Corey Grant

No. 33, 30
- Position: Running back

Personal information
- Born: December 19, 1991 (age 34) Opelika, Alabama, U.S.
- Listed height: 5 ft 11 in (1.80 m)
- Listed weight: 203 lb (92 kg)

Career information
- High school: Opelika
- College: Auburn
- NFL draft: 2015: undrafted

Career history
- Jacksonville Jaguars (2015–2018); Green Bay Packers (2019)*;
- * Offseason and/or practice squad member only

Career NFL statistics
- Rushing yards: 454
- Rushing average: 5.6
- Receptions: 18
- Receiving yards: 156
- Return yards: 973
- Total touchdowns: 4
- Stats at Pro Football Reference

= Corey Grant (running back) =

American football player (born 1991)

 Corey Grant (born December 19, 1991) is an American former professional football player who was a running back in the National Football League (NFL). He played college football for the Auburn Tigers. He signed with the Jacksonville Jaguars as an undrafted free agent in 2015.

==Early life==
Grant attended Opelika High School, where he played high school football. He was ranked a four-star prospect by Rivals.com and Scout.com. Grant was rated as the fifth best all-purpose running back by Rivals.com.

==College career==
Grant originally signed with and attended the University of Alabama, where he redshirted for the 2010 season. He transferred to Auburn University in 2011, having to sit out the 2011 season per NCAA transfer rules. Grant later attended and played at Auburn through the 2014 season. In the 2012 season, he had a limited role with nine carries for 29 yards. In the 2013 season opener against Washington State, he had 146 rushing yards and a rushing touchdown. On November 9, against Tennessee, he had a 90-yard kick return for a touchdown. Overall, he finished the 2013 season with 647 rushing yards and six touchdowns. In the 2014 season, he finished with 60 carries for 364 rushing yards and three rushing touchdowns to go along with 10 receptions for 92 yards and a receiving touchdown.

===College statistics===

| Year | School | Conf | Class | Pos | G | Rushing |  |  |  | Receiving |  |  |  |
| Att | Yds | Avg | TD | Rec | Yds | Avg | TD |
| 2012 | Auburn | SEC | SO | RB | 5 | 9 | 29 | 3.2 | 0 | 0 | 0 | 0.0 | 0 |
| 2013 | Auburn | SEC | JR | RB | 14 | 66 | 647 | 9.8 | 6 | 4 | 8 | 2.0 | 0 |
| 2014 | Auburn | SEC | SR | RB | 13 | 60 | 364 | 6.1 | 3 | 10 | 92 | 9.2 | 1 |
| Career |  |  |  |  | 32 | 135 | 1,040 | 7.7 | 9 | 14 | 100 | 7.1 | 1 |

==Professional career==

Pre-draft measurables
| Height | Weight | Arm length | Hand span | 40-yard dash | 10-yard split | 20-yard split | 20-yard shuttle | Three-cone drill | Vertical jump | Broad jump | Bench press |
| 5 ft 8+7⁄8 in (1.75 m) | 201 lb (91 kg) | 30+7⁄8 in (0.78 m) | 8+1⁄4 in (0.21 m) | 4.28 s | 1.57 s | 2.52 s | 4.08 s | 7.00 s | 37.0 in (0.94 m) | 10 ft 7 in (3.23 m) | 22 reps |
All values from Pro Day

===Jacksonville Jaguars===
On May 2, 2015, Grant signed with the Jacksonville Jaguars following the conclusion of the 2015 NFL draft as an undrafted free agent. In his rookie season, Grant ran for 2 yards on 6 carries, and had 2 receptions for 13 yards before being placed on injured reserve on October 20, 2015, after suffering a hip injury.

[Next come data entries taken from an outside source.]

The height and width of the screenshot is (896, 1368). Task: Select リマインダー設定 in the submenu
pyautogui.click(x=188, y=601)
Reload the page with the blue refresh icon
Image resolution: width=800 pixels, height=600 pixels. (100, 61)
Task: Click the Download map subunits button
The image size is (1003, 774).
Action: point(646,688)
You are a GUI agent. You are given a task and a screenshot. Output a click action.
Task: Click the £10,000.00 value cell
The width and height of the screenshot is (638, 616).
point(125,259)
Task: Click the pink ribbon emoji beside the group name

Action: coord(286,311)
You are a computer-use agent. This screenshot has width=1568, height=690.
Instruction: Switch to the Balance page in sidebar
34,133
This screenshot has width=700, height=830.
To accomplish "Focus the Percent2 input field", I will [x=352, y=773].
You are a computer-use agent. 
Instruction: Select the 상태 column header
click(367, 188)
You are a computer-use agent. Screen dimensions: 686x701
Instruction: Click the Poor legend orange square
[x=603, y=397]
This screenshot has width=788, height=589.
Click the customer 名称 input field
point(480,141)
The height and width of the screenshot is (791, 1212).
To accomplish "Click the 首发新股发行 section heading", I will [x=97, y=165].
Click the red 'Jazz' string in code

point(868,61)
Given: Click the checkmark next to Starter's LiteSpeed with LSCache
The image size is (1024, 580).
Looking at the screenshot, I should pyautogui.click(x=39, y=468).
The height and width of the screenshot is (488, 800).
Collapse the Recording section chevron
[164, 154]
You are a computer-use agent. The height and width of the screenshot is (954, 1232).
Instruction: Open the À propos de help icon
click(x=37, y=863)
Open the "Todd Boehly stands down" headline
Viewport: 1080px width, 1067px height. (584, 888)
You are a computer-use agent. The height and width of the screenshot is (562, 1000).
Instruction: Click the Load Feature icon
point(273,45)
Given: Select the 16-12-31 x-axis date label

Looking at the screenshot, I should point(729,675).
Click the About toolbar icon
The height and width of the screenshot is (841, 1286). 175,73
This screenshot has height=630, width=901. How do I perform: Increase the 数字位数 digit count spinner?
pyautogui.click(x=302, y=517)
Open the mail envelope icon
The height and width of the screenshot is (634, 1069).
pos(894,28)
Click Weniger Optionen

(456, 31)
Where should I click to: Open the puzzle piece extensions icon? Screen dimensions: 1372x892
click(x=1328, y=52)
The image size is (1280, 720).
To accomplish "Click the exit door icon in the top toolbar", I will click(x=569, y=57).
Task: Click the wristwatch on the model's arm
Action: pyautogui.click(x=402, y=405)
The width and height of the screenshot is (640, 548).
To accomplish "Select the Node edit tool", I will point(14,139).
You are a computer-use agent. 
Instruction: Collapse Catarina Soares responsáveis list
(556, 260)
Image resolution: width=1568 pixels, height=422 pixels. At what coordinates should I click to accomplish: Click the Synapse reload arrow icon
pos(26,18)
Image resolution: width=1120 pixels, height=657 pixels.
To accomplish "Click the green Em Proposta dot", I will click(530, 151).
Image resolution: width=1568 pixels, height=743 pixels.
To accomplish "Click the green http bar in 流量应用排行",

On September 18, 2016, Grant caught his first career touchdown against the San Diego Chargers. On January 1, 2017, Grant ran for 122 yards and a touchdown including a 57-yard touchdown run against the Indianapolis Colts. He finished his 2016 campaign running for 164 yards and a touchdown, as well as four catches for 35 yards and a touchdown.

On August 10, 2017, Grant ran for 120 yards and a touchdown including a 79-yard touchdown run in the preseason opener against the New England Patriots. Overall, he finished the 2017 season with 30 carries for 248 yards and two touchdowns.

On March 12, 2018, the Jaguars placed a second-round restricted free agent tender on Grant. On March 22, 2018, Grant signed his tender to remain with the Jaguars. He was placed on injured reserve on October 9, 2018, after suffering a Lisfranc injury in Week 5, ending his season. He finished the 2018 season with 40 rushing yards on 13 carries and nine receptions for 67 receiving yards.

===Green Bay Packers===
On July 26, 2019, Grant signed with the Green Bay Packers. He was released on August 8, 2019.